Single docker container running in standalone mode, the simplest of all.

It’s a VPS on a private cloud running the VMWare tech. I don’t have the details of the host machine, but looks like it’s pretty big.

Also the Storage solution doesn’t use SSDs so some pages (suggested topics is the worst one) get a little bigger load time, but nothing big.

I even had a peak day with almost all monthly users logging and posting in a promotion topic, and it used something like half of the server. Too bad the docker container doesn’t have netstat so I couldn’t count the number of connected users on message_bus (this would be a good stat to have on admin page).

(Kgish) #5

I wonder then why I’m having so many performance problems, for example…

Sidekiq keeps consuming too much memory and has to restart (using top I can see that the machine is swapping)

Users are getting 422 errrors rate limiter too many requests.

This never happened before.

I did run a script to import the users automatically where they have to request a password reset, could this be a possible cause?

(Rafael dos Santos Silva) #6

This happens on normal use.Like a memory leak protection. Maybe we should tweak the limit a bit.

(Kgish) #7

Why would it be consuming so much memory in the first place? What limit tweak value would you recommend?

(Rafael dos Santos Silva) #8

So much? That, as far as I know, a limit the team put where the sidekiq is restarted. Since the queue isn’t lost, the process is restarted and keep working from where irt stopped. No big deal.

Are your users coming from different IPs? First time using Discourse, I sent a bunch of e-mails for the big opening. Discourse was behind a reverse proxy, everyone coming from the same IP. That didn’t work well :smile:.

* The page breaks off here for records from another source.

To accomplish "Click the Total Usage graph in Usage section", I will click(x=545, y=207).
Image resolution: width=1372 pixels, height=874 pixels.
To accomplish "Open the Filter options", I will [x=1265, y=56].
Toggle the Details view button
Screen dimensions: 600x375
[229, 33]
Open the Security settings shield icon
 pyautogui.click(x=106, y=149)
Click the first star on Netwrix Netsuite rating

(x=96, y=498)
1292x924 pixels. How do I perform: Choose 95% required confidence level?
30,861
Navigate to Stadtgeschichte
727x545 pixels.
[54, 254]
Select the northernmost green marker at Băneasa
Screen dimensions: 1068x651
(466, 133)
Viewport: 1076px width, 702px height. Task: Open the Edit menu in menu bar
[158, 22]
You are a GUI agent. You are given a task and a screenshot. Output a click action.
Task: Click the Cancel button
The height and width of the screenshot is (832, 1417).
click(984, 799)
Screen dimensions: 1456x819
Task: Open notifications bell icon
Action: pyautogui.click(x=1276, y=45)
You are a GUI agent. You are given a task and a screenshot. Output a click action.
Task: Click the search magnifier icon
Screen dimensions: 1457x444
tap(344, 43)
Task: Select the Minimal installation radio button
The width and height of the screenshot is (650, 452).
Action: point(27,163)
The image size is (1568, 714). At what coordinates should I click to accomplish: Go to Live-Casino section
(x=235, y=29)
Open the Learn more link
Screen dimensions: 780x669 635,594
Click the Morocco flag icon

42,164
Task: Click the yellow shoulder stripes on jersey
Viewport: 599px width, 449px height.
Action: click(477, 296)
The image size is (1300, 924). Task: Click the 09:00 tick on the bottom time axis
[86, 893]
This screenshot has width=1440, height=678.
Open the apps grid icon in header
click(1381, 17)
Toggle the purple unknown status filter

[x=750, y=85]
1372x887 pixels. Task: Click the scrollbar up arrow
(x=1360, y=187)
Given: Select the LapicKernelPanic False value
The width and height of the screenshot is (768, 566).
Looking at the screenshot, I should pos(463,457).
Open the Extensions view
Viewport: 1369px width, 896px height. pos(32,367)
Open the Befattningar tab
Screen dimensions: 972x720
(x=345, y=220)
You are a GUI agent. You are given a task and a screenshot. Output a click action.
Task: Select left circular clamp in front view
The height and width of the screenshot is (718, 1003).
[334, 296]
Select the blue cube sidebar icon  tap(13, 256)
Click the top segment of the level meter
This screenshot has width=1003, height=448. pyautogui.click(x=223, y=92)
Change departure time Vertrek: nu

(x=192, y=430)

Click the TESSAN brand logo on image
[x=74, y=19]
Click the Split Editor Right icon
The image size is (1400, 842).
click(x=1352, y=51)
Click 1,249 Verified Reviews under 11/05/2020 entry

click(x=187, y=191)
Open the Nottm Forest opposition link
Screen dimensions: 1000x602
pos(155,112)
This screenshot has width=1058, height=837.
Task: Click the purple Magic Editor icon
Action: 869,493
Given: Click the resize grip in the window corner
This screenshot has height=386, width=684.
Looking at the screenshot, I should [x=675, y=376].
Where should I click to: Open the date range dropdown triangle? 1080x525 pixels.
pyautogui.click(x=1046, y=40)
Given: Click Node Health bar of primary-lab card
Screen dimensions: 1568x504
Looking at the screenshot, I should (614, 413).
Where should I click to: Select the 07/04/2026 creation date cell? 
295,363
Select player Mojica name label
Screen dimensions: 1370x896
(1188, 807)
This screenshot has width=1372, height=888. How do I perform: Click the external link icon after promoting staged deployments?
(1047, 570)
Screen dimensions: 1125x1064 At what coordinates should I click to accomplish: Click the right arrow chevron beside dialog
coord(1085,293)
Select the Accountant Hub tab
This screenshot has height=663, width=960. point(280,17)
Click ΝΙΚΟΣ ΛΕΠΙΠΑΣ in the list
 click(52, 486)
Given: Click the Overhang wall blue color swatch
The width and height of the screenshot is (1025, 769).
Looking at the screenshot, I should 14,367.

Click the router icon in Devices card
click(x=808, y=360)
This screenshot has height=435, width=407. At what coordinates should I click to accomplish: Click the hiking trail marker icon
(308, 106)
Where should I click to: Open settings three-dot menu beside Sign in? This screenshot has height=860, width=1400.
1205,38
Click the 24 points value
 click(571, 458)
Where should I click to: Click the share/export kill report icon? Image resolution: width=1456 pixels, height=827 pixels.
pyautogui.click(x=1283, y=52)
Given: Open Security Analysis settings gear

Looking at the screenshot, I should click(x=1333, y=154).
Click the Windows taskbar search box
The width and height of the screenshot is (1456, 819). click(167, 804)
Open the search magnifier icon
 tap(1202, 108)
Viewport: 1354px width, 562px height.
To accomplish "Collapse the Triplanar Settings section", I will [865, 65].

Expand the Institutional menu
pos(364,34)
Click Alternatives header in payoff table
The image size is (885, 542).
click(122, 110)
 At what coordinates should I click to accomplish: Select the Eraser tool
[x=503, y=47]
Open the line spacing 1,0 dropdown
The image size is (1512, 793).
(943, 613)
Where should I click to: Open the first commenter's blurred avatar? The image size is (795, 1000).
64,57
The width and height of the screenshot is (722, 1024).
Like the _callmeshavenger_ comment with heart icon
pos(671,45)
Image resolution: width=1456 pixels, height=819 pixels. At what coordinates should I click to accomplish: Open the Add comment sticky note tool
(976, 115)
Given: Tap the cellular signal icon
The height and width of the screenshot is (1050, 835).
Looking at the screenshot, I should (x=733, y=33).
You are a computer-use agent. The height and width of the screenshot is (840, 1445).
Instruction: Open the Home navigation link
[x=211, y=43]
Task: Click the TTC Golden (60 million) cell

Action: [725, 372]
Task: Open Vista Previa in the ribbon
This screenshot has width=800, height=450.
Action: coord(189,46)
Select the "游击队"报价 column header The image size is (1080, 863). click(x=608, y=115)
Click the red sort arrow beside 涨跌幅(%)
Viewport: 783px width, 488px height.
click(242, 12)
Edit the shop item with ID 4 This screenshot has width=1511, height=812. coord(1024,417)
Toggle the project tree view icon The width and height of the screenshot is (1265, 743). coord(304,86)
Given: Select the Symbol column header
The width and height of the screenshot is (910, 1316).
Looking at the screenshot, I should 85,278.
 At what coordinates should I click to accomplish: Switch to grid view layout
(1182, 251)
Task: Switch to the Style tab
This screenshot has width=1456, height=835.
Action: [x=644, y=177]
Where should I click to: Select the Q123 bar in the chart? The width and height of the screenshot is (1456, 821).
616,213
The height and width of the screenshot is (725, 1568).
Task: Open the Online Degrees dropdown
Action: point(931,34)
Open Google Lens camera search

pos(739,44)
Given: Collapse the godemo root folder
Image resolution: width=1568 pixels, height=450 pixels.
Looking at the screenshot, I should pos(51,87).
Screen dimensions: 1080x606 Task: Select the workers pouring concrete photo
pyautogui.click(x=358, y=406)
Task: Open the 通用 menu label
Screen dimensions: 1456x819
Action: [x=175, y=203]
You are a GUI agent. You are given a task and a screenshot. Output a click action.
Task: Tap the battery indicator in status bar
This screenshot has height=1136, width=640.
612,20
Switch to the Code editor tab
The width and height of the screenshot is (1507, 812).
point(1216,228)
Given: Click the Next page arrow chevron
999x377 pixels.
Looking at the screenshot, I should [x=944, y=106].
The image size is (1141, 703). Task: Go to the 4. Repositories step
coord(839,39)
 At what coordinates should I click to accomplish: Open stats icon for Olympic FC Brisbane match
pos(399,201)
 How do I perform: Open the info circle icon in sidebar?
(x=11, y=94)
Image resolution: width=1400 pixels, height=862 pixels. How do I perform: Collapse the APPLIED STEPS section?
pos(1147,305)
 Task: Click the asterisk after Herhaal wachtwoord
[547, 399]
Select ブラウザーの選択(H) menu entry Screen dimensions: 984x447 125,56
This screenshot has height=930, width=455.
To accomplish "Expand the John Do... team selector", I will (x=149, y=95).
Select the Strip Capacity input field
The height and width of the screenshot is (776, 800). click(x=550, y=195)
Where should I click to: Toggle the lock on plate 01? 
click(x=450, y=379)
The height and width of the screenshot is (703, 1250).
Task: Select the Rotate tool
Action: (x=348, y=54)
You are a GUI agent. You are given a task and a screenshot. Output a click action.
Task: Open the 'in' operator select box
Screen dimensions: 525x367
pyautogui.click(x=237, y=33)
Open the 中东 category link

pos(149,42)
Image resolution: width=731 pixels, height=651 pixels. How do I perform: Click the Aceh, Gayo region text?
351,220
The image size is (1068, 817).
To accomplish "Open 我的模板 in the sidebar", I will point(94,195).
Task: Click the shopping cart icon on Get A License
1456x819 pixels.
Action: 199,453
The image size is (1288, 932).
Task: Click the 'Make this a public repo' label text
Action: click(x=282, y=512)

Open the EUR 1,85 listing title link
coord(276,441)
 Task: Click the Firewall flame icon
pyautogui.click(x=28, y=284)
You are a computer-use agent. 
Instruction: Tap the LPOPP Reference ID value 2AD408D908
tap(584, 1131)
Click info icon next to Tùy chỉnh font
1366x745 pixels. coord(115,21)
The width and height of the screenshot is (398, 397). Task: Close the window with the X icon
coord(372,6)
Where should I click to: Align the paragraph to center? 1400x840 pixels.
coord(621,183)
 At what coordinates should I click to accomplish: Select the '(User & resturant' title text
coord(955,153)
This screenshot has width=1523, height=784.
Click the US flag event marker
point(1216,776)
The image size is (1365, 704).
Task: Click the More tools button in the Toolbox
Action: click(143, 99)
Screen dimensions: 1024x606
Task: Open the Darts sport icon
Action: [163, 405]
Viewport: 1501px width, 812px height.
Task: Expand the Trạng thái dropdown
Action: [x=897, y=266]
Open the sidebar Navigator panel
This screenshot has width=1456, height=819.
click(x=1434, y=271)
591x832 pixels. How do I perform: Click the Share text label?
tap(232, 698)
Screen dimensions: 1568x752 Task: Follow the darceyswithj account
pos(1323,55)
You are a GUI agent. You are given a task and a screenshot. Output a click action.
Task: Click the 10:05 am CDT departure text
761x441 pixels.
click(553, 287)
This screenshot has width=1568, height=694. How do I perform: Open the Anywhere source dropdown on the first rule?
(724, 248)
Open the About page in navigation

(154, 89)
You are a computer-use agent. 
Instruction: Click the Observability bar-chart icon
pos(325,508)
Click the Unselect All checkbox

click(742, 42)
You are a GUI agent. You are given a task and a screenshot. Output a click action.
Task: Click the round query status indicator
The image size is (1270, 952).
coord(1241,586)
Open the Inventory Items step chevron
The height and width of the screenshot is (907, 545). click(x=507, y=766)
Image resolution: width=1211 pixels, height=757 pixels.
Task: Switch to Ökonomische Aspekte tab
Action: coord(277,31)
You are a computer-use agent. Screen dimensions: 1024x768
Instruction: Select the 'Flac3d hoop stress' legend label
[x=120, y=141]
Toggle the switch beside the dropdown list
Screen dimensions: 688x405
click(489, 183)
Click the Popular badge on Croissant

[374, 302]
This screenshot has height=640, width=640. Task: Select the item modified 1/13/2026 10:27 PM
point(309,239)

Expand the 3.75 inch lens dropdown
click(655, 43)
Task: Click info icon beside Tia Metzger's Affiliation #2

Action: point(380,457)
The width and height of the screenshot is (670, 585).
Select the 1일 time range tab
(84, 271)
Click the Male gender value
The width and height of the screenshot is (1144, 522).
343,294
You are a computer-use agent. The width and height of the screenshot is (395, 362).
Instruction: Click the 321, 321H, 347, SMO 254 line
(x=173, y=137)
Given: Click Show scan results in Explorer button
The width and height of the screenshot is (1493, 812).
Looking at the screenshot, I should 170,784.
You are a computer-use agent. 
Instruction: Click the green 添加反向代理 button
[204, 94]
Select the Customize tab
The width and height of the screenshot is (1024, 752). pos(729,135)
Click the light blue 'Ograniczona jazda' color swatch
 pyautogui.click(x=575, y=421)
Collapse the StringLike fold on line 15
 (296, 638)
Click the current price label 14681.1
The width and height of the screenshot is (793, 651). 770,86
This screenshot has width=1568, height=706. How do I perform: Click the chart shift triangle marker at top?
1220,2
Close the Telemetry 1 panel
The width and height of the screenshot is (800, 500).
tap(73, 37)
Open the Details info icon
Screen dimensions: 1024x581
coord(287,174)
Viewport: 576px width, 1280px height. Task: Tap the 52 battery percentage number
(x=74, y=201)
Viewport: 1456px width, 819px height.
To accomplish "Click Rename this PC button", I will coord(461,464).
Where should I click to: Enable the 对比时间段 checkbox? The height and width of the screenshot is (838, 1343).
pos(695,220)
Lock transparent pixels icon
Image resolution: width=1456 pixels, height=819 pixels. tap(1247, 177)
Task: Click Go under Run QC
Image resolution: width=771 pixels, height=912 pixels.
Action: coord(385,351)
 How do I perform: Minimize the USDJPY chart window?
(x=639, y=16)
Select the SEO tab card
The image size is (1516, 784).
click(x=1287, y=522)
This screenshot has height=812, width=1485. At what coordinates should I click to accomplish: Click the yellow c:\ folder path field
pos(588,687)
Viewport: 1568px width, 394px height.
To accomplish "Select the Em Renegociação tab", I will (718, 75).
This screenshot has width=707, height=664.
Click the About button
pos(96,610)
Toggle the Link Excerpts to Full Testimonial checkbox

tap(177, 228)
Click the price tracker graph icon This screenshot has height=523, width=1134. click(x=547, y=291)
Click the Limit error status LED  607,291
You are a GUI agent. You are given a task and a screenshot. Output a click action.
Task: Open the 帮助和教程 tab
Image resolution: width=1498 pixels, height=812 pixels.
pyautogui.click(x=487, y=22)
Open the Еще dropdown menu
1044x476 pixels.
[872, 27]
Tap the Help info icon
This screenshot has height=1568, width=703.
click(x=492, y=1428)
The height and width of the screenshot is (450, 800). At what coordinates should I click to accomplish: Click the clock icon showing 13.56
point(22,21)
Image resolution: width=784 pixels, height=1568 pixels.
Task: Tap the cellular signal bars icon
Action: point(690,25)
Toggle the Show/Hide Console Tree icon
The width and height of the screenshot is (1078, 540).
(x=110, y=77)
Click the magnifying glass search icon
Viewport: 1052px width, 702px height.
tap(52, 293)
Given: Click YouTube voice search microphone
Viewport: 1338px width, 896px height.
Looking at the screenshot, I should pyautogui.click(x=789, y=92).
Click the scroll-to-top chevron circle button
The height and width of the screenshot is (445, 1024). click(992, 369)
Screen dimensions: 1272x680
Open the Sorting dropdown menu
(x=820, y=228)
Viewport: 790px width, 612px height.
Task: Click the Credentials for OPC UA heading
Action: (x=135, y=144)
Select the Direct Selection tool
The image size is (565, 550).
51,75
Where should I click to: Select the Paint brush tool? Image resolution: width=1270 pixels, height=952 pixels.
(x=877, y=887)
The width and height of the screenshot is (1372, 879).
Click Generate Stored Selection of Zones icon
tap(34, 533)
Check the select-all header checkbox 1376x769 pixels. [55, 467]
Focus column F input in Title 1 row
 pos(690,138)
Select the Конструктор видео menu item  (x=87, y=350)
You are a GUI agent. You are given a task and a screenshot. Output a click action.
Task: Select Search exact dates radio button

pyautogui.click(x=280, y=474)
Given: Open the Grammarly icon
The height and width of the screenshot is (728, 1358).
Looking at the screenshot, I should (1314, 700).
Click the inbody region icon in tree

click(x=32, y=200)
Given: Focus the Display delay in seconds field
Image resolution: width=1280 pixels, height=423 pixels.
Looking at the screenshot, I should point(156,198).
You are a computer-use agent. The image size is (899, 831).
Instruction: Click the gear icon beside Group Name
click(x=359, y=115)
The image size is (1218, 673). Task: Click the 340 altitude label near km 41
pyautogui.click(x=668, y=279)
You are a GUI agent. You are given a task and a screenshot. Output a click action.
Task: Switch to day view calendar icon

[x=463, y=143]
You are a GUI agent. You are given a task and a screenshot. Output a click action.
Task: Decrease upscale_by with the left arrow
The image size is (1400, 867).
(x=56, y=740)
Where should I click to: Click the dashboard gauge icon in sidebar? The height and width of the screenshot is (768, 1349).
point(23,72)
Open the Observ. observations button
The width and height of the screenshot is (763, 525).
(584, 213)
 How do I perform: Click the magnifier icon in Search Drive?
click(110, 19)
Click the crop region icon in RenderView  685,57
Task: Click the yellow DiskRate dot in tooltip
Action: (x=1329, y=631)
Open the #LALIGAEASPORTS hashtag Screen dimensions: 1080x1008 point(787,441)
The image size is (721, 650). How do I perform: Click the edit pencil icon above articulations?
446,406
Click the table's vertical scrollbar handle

See if the user hitting the limit doesn’t share IP with another user. That’s very common on enterprise environments. Not so much on the internet. If you are confident that you don’t need no rate limiting, it’s easy to remove the "templates/web.ratelimited.template.yml" line from the app.yml

How can I disable the rate limiter
Discourse blocking with password reset
(Hosein Naseri) #9

I removed this line but I’m still hitting the rate limit. why?